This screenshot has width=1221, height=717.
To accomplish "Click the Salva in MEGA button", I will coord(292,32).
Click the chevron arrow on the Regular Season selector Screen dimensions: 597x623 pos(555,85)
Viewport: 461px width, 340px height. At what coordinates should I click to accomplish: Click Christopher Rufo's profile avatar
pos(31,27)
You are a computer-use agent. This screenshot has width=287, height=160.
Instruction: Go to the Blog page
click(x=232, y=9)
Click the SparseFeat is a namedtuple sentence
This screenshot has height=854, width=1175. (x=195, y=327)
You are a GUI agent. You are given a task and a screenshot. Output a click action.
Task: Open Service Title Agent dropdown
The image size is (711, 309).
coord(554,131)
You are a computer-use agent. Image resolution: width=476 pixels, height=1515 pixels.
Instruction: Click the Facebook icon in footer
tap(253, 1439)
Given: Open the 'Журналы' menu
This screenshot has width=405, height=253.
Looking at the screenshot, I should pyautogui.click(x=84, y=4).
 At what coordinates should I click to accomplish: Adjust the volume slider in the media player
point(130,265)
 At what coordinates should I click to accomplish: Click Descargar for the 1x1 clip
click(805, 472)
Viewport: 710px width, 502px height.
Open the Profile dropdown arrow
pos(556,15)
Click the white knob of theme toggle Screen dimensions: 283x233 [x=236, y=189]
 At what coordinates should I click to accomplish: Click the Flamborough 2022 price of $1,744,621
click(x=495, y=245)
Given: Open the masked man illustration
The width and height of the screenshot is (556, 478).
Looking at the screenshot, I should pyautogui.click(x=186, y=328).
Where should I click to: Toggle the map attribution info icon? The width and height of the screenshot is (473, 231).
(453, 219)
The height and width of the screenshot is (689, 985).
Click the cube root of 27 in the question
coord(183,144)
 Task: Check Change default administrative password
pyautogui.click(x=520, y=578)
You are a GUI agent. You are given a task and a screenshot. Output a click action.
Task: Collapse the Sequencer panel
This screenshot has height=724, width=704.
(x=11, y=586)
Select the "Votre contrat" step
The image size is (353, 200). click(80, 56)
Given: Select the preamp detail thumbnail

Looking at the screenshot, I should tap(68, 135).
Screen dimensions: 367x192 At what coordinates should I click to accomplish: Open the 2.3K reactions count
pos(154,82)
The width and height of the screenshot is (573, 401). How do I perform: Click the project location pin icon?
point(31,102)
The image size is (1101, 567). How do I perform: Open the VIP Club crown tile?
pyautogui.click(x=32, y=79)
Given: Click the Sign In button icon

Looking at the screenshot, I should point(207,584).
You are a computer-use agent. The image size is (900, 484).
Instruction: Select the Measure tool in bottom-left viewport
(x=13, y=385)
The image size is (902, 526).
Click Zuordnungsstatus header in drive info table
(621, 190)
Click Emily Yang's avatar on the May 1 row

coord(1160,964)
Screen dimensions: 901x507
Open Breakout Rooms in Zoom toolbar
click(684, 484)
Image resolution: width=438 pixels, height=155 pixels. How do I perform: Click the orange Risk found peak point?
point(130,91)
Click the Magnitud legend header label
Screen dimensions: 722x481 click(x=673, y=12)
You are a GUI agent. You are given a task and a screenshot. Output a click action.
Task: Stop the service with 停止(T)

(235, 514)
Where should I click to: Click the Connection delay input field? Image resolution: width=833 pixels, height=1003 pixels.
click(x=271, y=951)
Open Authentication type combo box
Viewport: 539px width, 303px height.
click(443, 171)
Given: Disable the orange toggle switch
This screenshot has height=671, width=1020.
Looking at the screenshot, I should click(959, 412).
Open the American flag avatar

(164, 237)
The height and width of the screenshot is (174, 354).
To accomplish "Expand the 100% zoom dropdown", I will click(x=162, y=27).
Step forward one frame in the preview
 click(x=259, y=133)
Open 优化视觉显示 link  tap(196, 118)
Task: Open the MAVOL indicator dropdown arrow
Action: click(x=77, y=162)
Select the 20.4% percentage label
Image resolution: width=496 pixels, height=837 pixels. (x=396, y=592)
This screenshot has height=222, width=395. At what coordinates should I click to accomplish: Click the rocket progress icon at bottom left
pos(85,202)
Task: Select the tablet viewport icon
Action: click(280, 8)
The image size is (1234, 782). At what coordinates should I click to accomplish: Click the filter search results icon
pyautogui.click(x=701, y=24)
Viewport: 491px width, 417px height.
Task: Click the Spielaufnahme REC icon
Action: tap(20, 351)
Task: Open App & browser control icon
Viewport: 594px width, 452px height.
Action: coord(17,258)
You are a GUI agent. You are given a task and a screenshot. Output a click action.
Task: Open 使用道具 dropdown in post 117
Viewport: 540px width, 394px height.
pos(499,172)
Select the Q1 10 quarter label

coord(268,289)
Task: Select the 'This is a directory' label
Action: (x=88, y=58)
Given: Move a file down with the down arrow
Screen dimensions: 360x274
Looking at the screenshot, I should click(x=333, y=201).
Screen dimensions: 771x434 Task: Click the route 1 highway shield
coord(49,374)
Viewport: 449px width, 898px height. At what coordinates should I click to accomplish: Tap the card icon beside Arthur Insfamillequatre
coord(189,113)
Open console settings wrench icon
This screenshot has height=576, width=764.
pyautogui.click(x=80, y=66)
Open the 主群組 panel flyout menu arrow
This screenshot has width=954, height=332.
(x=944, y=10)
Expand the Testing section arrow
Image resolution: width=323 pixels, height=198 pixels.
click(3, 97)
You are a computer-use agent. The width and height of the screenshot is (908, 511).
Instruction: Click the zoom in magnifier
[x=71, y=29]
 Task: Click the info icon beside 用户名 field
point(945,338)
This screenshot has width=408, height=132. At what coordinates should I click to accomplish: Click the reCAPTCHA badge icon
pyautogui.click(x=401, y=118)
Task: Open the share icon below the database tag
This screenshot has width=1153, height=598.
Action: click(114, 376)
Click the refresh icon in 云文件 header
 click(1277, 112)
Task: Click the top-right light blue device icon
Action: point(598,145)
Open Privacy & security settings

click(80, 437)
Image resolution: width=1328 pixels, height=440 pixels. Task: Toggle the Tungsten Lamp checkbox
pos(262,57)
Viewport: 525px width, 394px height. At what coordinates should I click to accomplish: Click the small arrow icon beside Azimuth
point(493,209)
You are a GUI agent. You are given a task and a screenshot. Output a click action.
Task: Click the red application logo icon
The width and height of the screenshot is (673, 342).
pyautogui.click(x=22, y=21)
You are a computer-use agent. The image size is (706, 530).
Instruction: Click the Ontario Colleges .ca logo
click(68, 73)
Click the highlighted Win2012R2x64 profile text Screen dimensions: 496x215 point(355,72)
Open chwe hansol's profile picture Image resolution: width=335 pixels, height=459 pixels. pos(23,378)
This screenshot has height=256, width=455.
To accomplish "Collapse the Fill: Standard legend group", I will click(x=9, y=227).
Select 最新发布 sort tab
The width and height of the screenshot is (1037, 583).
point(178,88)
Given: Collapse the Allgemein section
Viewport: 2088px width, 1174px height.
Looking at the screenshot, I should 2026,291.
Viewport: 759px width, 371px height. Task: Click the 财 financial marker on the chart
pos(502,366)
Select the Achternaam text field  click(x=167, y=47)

**********

O pedido ::
Pode reescrever todas as linhas acima trocando "Instruction" por "Command" e deixando todo o resto idêntico?

Resposta abaixo ::
This screenshot has width=1221, height=717.
To accomplish "Click the Salva in MEGA button", I will coord(292,32).
Click the chevron arrow on the Regular Season selector Screen dimensions: 597x623 pos(555,85)
Viewport: 461px width, 340px height. At what coordinates should I click to accomplish: Click Christopher Rufo's profile avatar
pos(31,27)
You are a computer-use agent. This screenshot has width=287, height=160.
Command: Go to the Blog page
click(x=232, y=9)
Click the SparseFeat is a namedtuple sentence
This screenshot has height=854, width=1175. (x=195, y=327)
You are a GUI agent. You are given a task and a screenshot. Output a click action.
Task: Open Service Title Agent dropdown
The image size is (711, 309).
coord(554,131)
You are a computer-use agent. Image resolution: width=476 pixels, height=1515 pixels.
Command: Click the Facebook icon in footer
tap(253, 1439)
Given: Open the 'Журналы' menu
This screenshot has width=405, height=253.
Looking at the screenshot, I should pyautogui.click(x=84, y=4).
 At what coordinates should I click to accomplish: Adjust the volume slider in the media player
point(130,265)
 At what coordinates should I click to accomplish: Click Descargar for the 1x1 clip
click(805, 472)
Viewport: 710px width, 502px height.
Open the Profile dropdown arrow
pos(556,15)
Click the white knob of theme toggle Screen dimensions: 283x233 [x=236, y=189]
 At what coordinates should I click to accomplish: Click the Flamborough 2022 price of $1,744,621
click(x=495, y=245)
Given: Open the masked man illustration
The width and height of the screenshot is (556, 478).
Looking at the screenshot, I should pyautogui.click(x=186, y=328).
Where should I click to: Toggle the map attribution info icon? The width and height of the screenshot is (473, 231).
(453, 219)
The height and width of the screenshot is (689, 985).
Click the cube root of 27 in the question
coord(183,144)
 Task: Check Change default administrative password
pyautogui.click(x=520, y=578)
You are a GUI agent. You are given a task and a screenshot. Output a click action.
Task: Collapse the Sequencer panel
This screenshot has height=724, width=704.
(x=11, y=586)
Select the "Votre contrat" step
The image size is (353, 200). click(80, 56)
Given: Select the preamp detail thumbnail

Looking at the screenshot, I should tap(68, 135).
Screen dimensions: 367x192 At what coordinates should I click to accomplish: Open the 2.3K reactions count
pos(154,82)
The width and height of the screenshot is (573, 401). How do I perform: Click the project location pin icon?
point(31,102)
The image size is (1101, 567). How do I perform: Open the VIP Club crown tile?
pyautogui.click(x=32, y=79)
Given: Click the Sign In button icon

Looking at the screenshot, I should point(207,584).
You are a computer-use agent. The image size is (900, 484).
Command: Select the Measure tool in bottom-left viewport
(x=13, y=385)
The image size is (902, 526).
Click Zuordnungsstatus header in drive info table
(621, 190)
Click Emily Yang's avatar on the May 1 row

coord(1160,964)
Screen dimensions: 901x507
Open Breakout Rooms in Zoom toolbar
click(684, 484)
Image resolution: width=438 pixels, height=155 pixels. How do I perform: Click the orange Risk found peak point?
point(130,91)
Click the Magnitud legend header label
Screen dimensions: 722x481 click(x=673, y=12)
You are a GUI agent. You are given a task and a screenshot. Output a click action.
Task: Stop the service with 停止(T)

(235, 514)
Where should I click to: Click the Connection delay input field? Image resolution: width=833 pixels, height=1003 pixels.
click(x=271, y=951)
Open Authentication type combo box
Viewport: 539px width, 303px height.
click(443, 171)
Given: Disable the orange toggle switch
This screenshot has height=671, width=1020.
Looking at the screenshot, I should click(959, 412).
Open the American flag avatar

(164, 237)
The height and width of the screenshot is (174, 354).
To accomplish "Expand the 100% zoom dropdown", I will click(x=162, y=27).
Step forward one frame in the preview
 click(x=259, y=133)
Open 优化视觉显示 link  tap(196, 118)
Task: Open the MAVOL indicator dropdown arrow
Action: click(x=77, y=162)
Select the 20.4% percentage label
Image resolution: width=496 pixels, height=837 pixels. (x=396, y=592)
This screenshot has height=222, width=395. At what coordinates should I click to accomplish: Click the rocket progress icon at bottom left
pos(85,202)
Task: Select the tablet viewport icon
Action: click(280, 8)
The image size is (1234, 782). At what coordinates should I click to accomplish: Click the filter search results icon
pyautogui.click(x=701, y=24)
Viewport: 491px width, 417px height.
Task: Click the Spielaufnahme REC icon
Action: tap(20, 351)
Task: Open App & browser control icon
Viewport: 594px width, 452px height.
Action: coord(17,258)
You are a GUI agent. You are given a task and a screenshot. Output a click action.
Task: Open 使用道具 dropdown in post 117
Viewport: 540px width, 394px height.
pos(499,172)
Select the Q1 10 quarter label

coord(268,289)
Task: Select the 'This is a directory' label
Action: (x=88, y=58)
Given: Move a file down with the down arrow
Screen dimensions: 360x274
Looking at the screenshot, I should click(x=333, y=201).
Screen dimensions: 771x434 Task: Click the route 1 highway shield
coord(49,374)
Viewport: 449px width, 898px height. At what coordinates should I click to accomplish: Tap the card icon beside Arthur Insfamillequatre
coord(189,113)
Open console settings wrench icon
This screenshot has height=576, width=764.
pyautogui.click(x=80, y=66)
Open the 主群組 panel flyout menu arrow
This screenshot has width=954, height=332.
(x=944, y=10)
Expand the Testing section arrow
Image resolution: width=323 pixels, height=198 pixels.
click(3, 97)
You are a computer-use agent. The width and height of the screenshot is (908, 511).
Command: Click the zoom in magnifier
[x=71, y=29]
 Task: Click the info icon beside 用户名 field
point(945,338)
This screenshot has width=408, height=132. At what coordinates should I click to accomplish: Click the reCAPTCHA badge icon
pyautogui.click(x=401, y=118)
Task: Open the share icon below the database tag
This screenshot has width=1153, height=598.
Action: click(114, 376)
Click the refresh icon in 云文件 header
 click(1277, 112)
Task: Click the top-right light blue device icon
Action: point(598,145)
Open Privacy & security settings

click(80, 437)
Image resolution: width=1328 pixels, height=440 pixels. Task: Toggle the Tungsten Lamp checkbox
pos(262,57)
Viewport: 525px width, 394px height. At what coordinates should I click to accomplish: Click the small arrow icon beside Azimuth
point(493,209)
You are a GUI agent. You are given a task and a screenshot. Output a click action.
Task: Click the red application logo icon
The width and height of the screenshot is (673, 342).
pyautogui.click(x=22, y=21)
You are a computer-use agent. The image size is (706, 530).
Command: Click the Ontario Colleges .ca logo
click(68, 73)
Click the highlighted Win2012R2x64 profile text Screen dimensions: 496x215 point(355,72)
Open chwe hansol's profile picture Image resolution: width=335 pixels, height=459 pixels. pos(23,378)
This screenshot has height=256, width=455.
To accomplish "Collapse the Fill: Standard legend group", I will click(x=9, y=227).
Select 最新发布 sort tab
The width and height of the screenshot is (1037, 583).
point(178,88)
Given: Collapse the Allgemein section
Viewport: 2088px width, 1174px height.
Looking at the screenshot, I should 2026,291.
Viewport: 759px width, 371px height. Task: Click the 财 financial marker on the chart
pos(502,366)
Select the Achternaam text field  click(x=167, y=47)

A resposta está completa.